The Hellfire Club(27)



Carlin smiled. Charlie’s military deference seemed familiar to him, perhaps a nostalgic echo from his service at the Department of War. “Permission granted.”

So Charlie told a short version of the recapture of the town of Le Meaune: the French family, the stash of poison gas hidden in the barn, the errant mortar, the shoddy Goodstone gas masks, the deaths of Private First Class Rodriguez and the French father and his two small children.

Carlin listened impassively.

“So I got emotional, I suppose,” Charlie said. “I’m sorry about how I handled this and the last thing I want to do is be disrespectful. I have great admiration for you.”

Carlin paused, then said, “Well, thank you, Charlie. We will figure this out.” He put a paternal arm around Charlie’s shoulders; he reeked of Aqua Velva and anchovies. “A lot of things can happen in this town when people work together. I’m glad we had this talk.”

Relieved to see Carlin walk away but also slightly disgusted by his own obsequiousness, even though it was in the service of a larger goal, Charlie took a deep breath.

“Gentlemen, gentlemen, please take your seats!” shouted Senator Harry Byrd, Democrat of Virginia, into the microphone.

Across the room, Kefauver was waving him toward their long table, and soon Charlie found himself seated between the senator and LaMontagne and across from Conrad Hilton.

“What are we to expect tonight?” LaMontagne asked Charlie. “I’m a virgin here.”

“I am too,” Charlie said. “I believe it’s a mock political convention. They nominate a faux presidential candidate, and he gives a silly speech.”

From the right side of the stage, the Marine Corps band began playing “Hail to the Chief,” and the five hundred or so attendees—Alfalfa Club members and guests—stood and applauded as President Eisenhower appeared onstage, beaming and waving. Some of the generals and admirals, wearing their dress uniforms, saluted as he approached the microphone.

“At ease, dogfaces,” he said, prompting laughter from the crowd, along with the clinking of glass and ice cubes. Eisenhower took his seat at one of the long tables, and Byrd resumed speaking, working through a number of self-congratulatory references to the club and the attendees. Charlie was lost in thoughts of his conversations with MacLachlan and Carlin. Was the Goodstone money going to be killed? He wasn’t sure what Carlin had meant when he said they would figure it all out.

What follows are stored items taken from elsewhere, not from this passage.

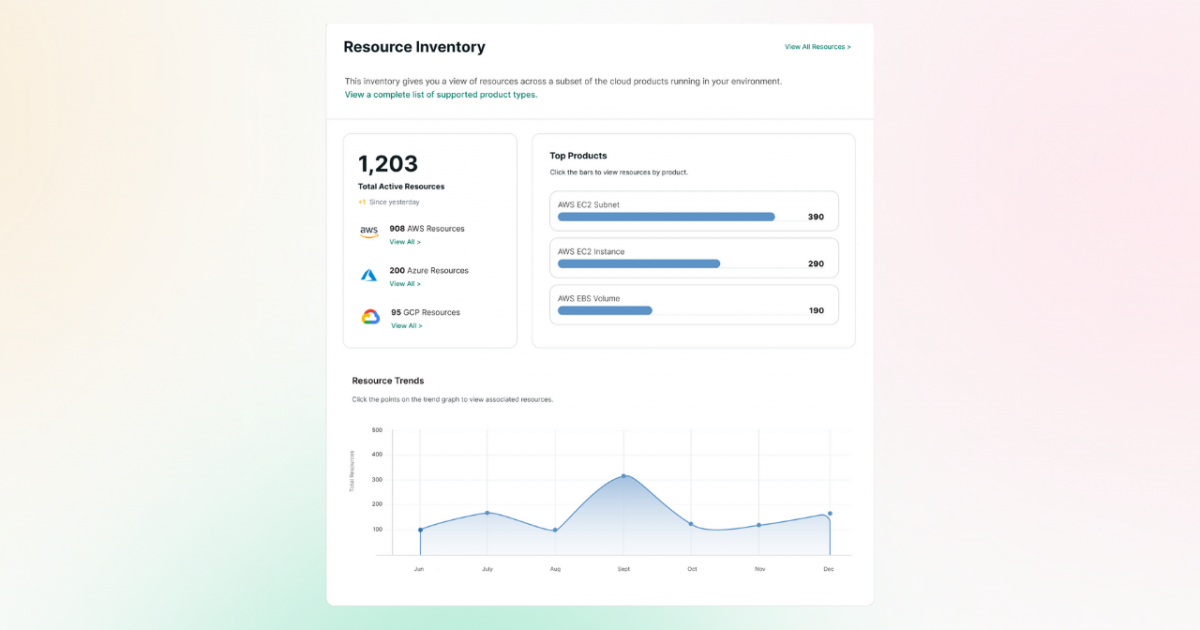Click the December data point on the trend

pyautogui.click(x=827, y=513)
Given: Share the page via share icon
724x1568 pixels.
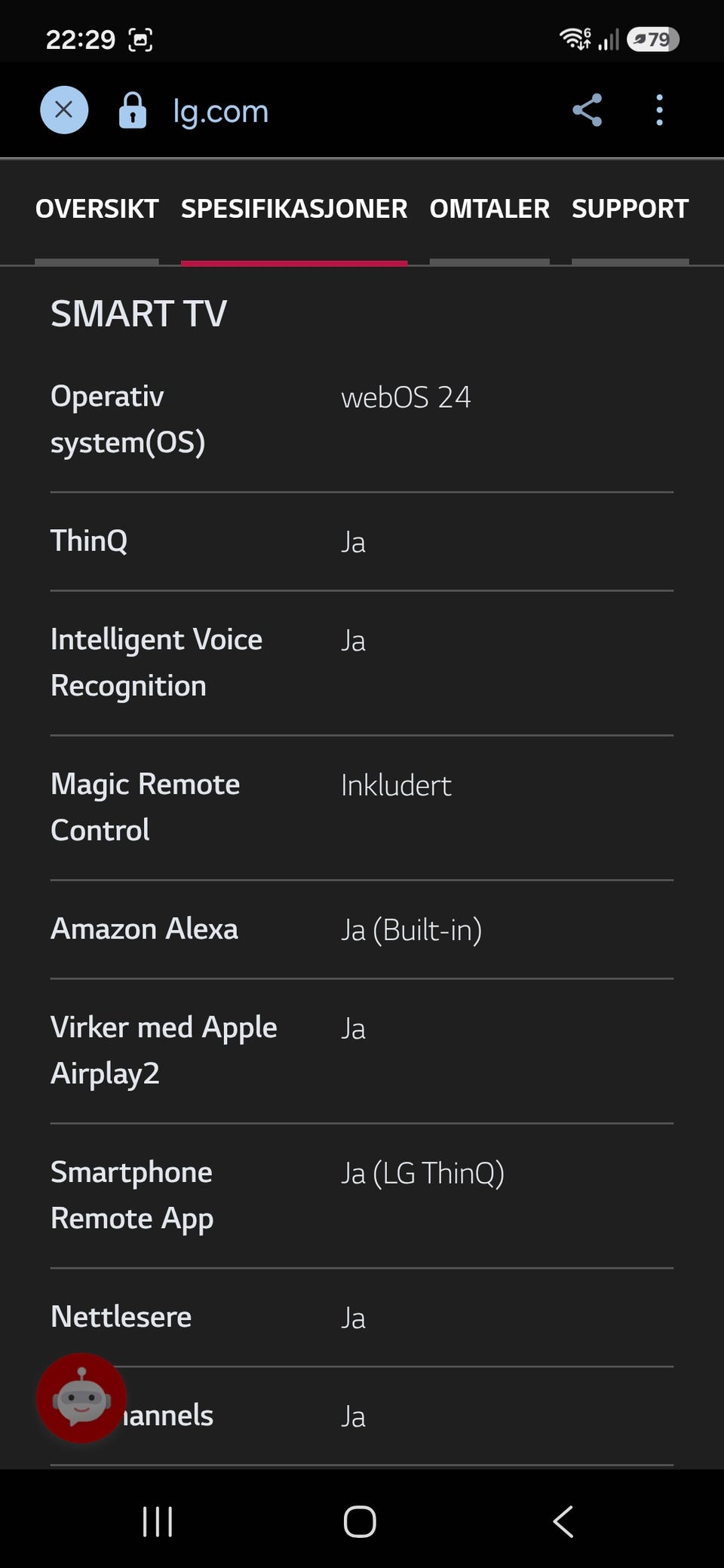Looking at the screenshot, I should pos(587,110).
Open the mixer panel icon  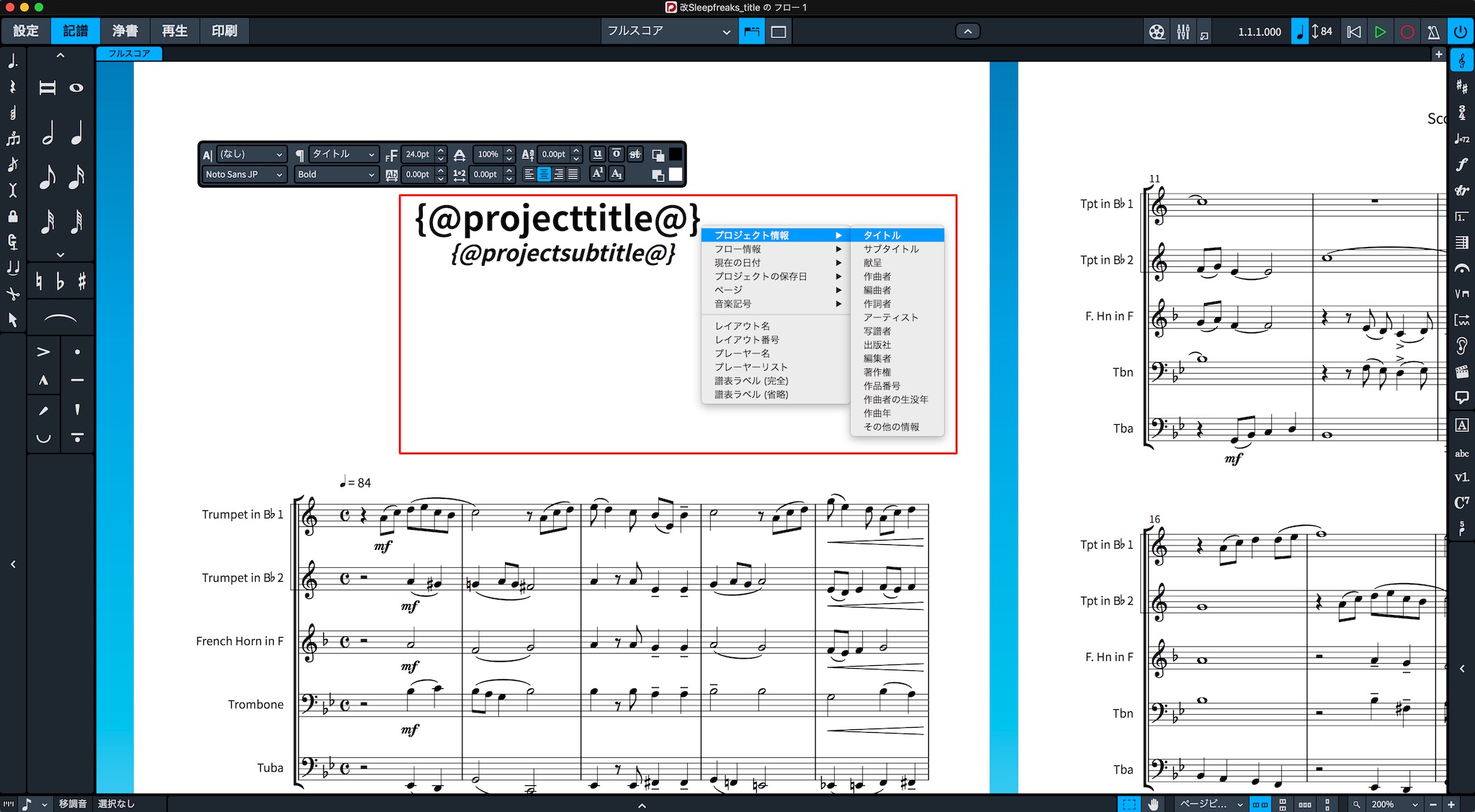coord(1183,32)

“This is exactly what I hate about coming down here to DC for these rubber-chicken affairs,” LaMontagne whispered, his breath warm and minty. “A bunch of old guys balling each other off and a room of brownnosers laughing like their next performance review depended on it.”

Charlie noted the contrast between LaMontagne’s smooth, polished demeanor when they’d met earlier and his one-of-the-boys crudeness now that he was in different company. Social chameleons were a source of fascination to him; he envied their ability to fit into any situation, a talent he lacked. He’d felt its absence acutely since arriving in the capital.

Onstage, Byrd was “nominating” for president Henry Cabot Lodge Jr., the Eisenhower administration’s ambassador to the United Nations. Lodge, a Republican, had been the U.S. senator from Massachusetts until Jack Kennedy defeated him two years before.

“Did you know Kennedy’s grandfather lost a race to Lodge’s father for the same Senate seat?” Charlie whispered to LaMontagne. “The very same one! In 1916.”

“Jack’s around here somewhere, I saw him hobble in earlier,” LaMontagne said. “I’m hearing a lot of chatter about him making a play for VP in ’56.”

“Good thing we fought that war against royalty.”

“My overprivileged friends,” Lodge began, prompting disproportionate howls of laughter.

“What’s the ratio going to be tonight of laughter to quality of joke?” LaMontagne quietly asked.

“Twenty to one, I’d wager,” Charlie said. He was enjoying LaMontagne’s company as well as the liberal supply of cocktails.

Kefauver, sitting to Charlie’s left, shot Charlie a look that seemed to suggest that he and his new friend needed to pipe down.

“Once I am elected,” Lodge said grandly, “I can guarantee you one thing: It will always look as though big things are happening. Maybe they won’t be happening, but it will look that way!”

Riotous laughter.

“I may be doing nothing to stop the war in Korea, or nothing to balance the budget, or nothing to solve anything, but there’ll be a lot of name-calling, there’ll be all sorts of headlines!” Lodge pledged. “The trivial will reach a new place in American politics and believe me: when you consider the place it has had in previous administrations, that is no idle boast!”

Hysterics in the crowd. Kefauver actually wiped tears from his eyes. LaMontagne slipped Charlie a business card.

“I can only take so much of this,” he whispered. “Give me a call, let’s tell war stories.” He got up and then leaned in one more time. “Enjoy yourself if you can.” He swiftly exited the ballroom, as graceful and stealthy as a leopard. Charlie felt woozy from the booze and the bullshit and the conversational whiplash. He wanted desperately to talk to Margaret, but he’d never felt further away from her.